Specialist re/insurance broker Miller had previously explained that differentiation had become more achievable which remained the case through the 20th February P&I reinsurance renewals, particularly for accounts that have shown better performance and long-term profitability for the market.
Since the beginning of 2021, the increases sought by leaders in the general marine liability market, pushed hard by the followers, have been in the region of 12.5 – 15%.
With the emergence of differing views amongst underwriters, Miller is reporting that the minimum level of rise is beginning to fall and, dependent upon a number of factors, even single figure rises for some accounts being achieved.
Accounts that suffered significant losses, however, were subject to restructuring and/or substantial increases, as the market pushed for more sustainable rating.
Notwithstanding the possible differentiation, underwriters continued in their requirement for real rate rises across the board, with reductions still not possible.

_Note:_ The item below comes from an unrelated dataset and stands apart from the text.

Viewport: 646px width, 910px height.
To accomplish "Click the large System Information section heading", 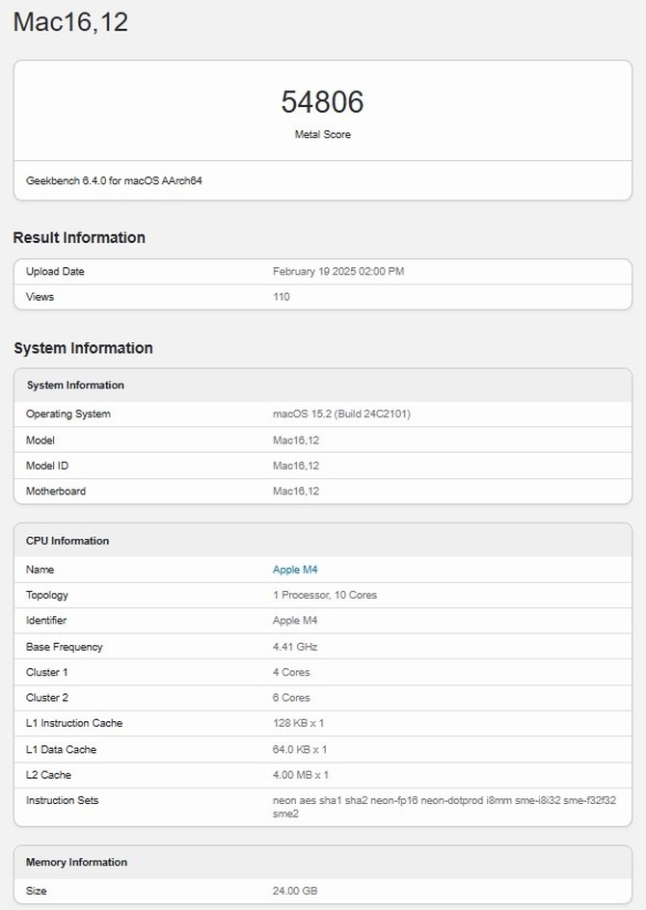I will [x=83, y=348].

It became clear through the renewal season that reinsurers are not completely aligned in their view of where the marine liability class currently is within the insurance cycle and therefore, whether further pricing correction is required.
The broker reported that pockets of softer market attitudes were appearing and with new capacity in the market, those underwriters holding out for better terms were no longer successful.
The industry is currently in a transitional phase, where the majority of markets are comfortable with the current or even lower level of rate rise, whilst a small number of markets believe pricing levels need to increase further.
It is important to note that whilst there is a slight easing of pricing pressure on some accounts or layers, the excess, high-capacity stretches that allows Miller’s clients to offer the highest limits available in the market still require a significant number of supporters.
It is therefore no surprise that coupled with underwriters’ continued concern around increased claim severity and inflation, these placements are still attracting rises at the higher end of the spectrum.
In recent years, the market has been increasingly unified in its messaging that reinsureds should be taking larger retentions.
This thinking has been borne from a belief that the increasing frequency of losses, and inflation, means that primary levels of programmes are more exposed to attritional losses and by increasing the amount retained by reinsureds will lead to increased focus on risk selection and original rating.
To persuade reinsureds to increase their retentions, the market has been willing to give relative value in premium saving and whilst each programme is different, Miller expects this to continue moving forwards.